ルルは「話が早くて助かる」と言うと「私はペック殿と別れた後、独学で人工アーティファクトと言うものを作ったんだ。擬似アーティファクト程の出力は難しいが「大地の核」を必要としない事で使用後の倦怠感も無いし、「大地の核」から離れても使用が可能な事が利点だ」と説明を始めた。
まだ人間化の話は言わないな…
「それは凄いね。僕は擬似アーティファクトを突き詰める事ばかりで他の可能性を見失っていたよ。いやはや、やはりルルさんには敵わないな」
「ついてはな、あなたのマリオンに使われている擬似アーティファクトを人工アーティファクトに交換したいと思ったのだ。これでは「大地の核」に異変があった時に立ち上がれもしなくなるだろう?」
善意に聞こえる話に生みの親は「ああ、それはお任せしますよ。孫に…マリオンに不利益が無ければ僕は構いません」と返事をしている。
騙されるな、人間化って言う大イベントが待ち構えているんだぞと俺は言いたかった。
その間もルルは淡々と会話を進めて「では使われている擬似アーティファクトの内容を教えてくれ」と言っている。ルルは生みの親が説明するものを聞きながら紙にリストを書いている。
「じゃあ、話は以上かな?」
「そうだな、マリオン最後に何か言っておくか?」
ルルはマリオンに通信球を向けるとマリオンは「お爺ちゃん、私人間になって帰るね」と言い、即座にルルが「そう言う事だ、大船に乗ったつもりで後は任せてくれ。さらばだ」と言ってマリオンに通信球を返す。

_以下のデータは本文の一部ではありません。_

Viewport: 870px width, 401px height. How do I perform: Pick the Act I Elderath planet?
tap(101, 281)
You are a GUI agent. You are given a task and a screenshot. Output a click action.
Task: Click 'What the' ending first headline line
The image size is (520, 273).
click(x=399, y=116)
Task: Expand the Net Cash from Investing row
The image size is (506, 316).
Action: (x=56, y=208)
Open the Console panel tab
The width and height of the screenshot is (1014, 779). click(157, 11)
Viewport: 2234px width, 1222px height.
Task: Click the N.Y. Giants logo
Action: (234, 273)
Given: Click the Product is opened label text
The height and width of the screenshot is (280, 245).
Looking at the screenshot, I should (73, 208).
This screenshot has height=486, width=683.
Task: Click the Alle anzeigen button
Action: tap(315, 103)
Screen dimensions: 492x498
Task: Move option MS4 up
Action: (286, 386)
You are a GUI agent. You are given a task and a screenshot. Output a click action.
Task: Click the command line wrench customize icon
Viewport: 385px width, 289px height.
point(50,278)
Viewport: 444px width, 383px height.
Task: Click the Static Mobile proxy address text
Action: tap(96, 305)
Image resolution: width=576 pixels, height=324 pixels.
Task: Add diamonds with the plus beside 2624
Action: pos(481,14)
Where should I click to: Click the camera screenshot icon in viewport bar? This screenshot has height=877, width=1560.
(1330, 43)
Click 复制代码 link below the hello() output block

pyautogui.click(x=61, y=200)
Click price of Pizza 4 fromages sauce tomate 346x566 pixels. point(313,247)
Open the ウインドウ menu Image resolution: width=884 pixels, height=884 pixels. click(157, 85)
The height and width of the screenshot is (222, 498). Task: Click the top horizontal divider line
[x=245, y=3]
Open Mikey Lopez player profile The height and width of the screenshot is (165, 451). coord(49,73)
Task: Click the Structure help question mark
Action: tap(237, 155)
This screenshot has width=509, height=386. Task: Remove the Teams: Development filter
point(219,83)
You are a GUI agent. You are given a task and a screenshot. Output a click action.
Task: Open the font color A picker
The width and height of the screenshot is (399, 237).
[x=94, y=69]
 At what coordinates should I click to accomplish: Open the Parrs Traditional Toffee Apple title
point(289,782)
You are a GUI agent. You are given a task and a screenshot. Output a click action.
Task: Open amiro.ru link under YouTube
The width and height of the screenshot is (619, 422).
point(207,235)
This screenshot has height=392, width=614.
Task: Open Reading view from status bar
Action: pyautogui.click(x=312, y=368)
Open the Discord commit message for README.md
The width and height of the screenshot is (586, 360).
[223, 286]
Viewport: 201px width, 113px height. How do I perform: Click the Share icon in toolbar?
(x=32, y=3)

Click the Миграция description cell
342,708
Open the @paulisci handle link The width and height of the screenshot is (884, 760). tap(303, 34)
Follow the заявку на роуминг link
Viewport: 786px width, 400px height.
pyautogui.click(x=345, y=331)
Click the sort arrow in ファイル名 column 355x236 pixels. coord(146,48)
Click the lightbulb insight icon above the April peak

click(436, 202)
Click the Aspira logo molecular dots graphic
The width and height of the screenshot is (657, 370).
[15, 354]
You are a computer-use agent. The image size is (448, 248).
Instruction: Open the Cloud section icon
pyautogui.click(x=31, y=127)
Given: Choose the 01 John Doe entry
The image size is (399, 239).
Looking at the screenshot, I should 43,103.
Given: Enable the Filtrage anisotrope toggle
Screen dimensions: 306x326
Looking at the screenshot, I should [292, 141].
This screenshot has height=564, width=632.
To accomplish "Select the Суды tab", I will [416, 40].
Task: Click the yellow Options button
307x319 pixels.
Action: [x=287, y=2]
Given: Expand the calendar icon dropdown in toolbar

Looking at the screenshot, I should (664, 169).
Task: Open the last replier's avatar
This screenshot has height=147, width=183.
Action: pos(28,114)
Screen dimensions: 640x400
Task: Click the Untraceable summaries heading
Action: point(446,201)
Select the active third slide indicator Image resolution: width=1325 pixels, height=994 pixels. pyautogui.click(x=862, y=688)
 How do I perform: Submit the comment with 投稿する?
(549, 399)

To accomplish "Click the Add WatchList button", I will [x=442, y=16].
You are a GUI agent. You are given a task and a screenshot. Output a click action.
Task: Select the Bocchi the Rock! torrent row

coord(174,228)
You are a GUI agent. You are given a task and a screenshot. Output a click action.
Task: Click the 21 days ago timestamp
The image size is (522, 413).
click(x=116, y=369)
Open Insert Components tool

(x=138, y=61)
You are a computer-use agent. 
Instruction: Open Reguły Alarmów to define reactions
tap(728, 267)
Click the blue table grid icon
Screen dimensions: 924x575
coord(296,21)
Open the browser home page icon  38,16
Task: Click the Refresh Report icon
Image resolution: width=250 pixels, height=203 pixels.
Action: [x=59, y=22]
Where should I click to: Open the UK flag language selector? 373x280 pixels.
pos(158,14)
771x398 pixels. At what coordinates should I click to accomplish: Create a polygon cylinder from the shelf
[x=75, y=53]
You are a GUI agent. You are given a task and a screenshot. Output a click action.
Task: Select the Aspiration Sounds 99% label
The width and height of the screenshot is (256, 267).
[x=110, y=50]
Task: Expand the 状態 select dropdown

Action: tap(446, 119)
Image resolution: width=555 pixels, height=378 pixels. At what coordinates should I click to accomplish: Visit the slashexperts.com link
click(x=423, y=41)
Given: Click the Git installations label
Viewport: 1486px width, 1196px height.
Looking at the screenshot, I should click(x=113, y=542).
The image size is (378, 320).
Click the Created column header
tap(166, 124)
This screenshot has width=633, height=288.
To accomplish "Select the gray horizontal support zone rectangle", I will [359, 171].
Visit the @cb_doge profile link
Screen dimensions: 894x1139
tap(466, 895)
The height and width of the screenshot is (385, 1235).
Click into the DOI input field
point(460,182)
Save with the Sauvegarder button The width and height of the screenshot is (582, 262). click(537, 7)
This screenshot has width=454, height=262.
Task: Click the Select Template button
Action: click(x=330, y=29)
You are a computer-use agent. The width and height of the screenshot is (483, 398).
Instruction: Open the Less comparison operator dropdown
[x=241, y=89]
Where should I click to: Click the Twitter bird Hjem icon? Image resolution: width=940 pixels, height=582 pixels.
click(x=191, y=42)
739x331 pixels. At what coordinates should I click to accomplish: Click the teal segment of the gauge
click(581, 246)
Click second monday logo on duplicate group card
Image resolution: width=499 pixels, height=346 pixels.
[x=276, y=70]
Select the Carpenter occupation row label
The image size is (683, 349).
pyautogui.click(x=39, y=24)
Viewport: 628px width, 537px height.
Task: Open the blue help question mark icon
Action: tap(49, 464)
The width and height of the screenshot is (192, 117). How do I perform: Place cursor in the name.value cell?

「マリオンうるさいだろうから通信を止めたら荷物の一番下に入れておけ」
「わかった」
マリオンはルルの指示通りに通信球を荷物の一番下に入れようとする。
通信球からは「え?今の何?何するの?やめてよ。僕のマリオンに変なことしないで」と聞こえた後「聞いてる?聞いてますか?マリオン!返事を!返事をしておくれ!!」と聞こえてきて居たがマリオンは無視して荷物の一番下に入れてしまった。
そしてフィルさんとカムカにも「うるさいからしまう?」と聞いていた。
まあ、マリオンが応答しなければカムカとフィルさんに繋げるしか無いよな。
案の定、2人の通信球からもペックさんの声がずっと聞こえていた。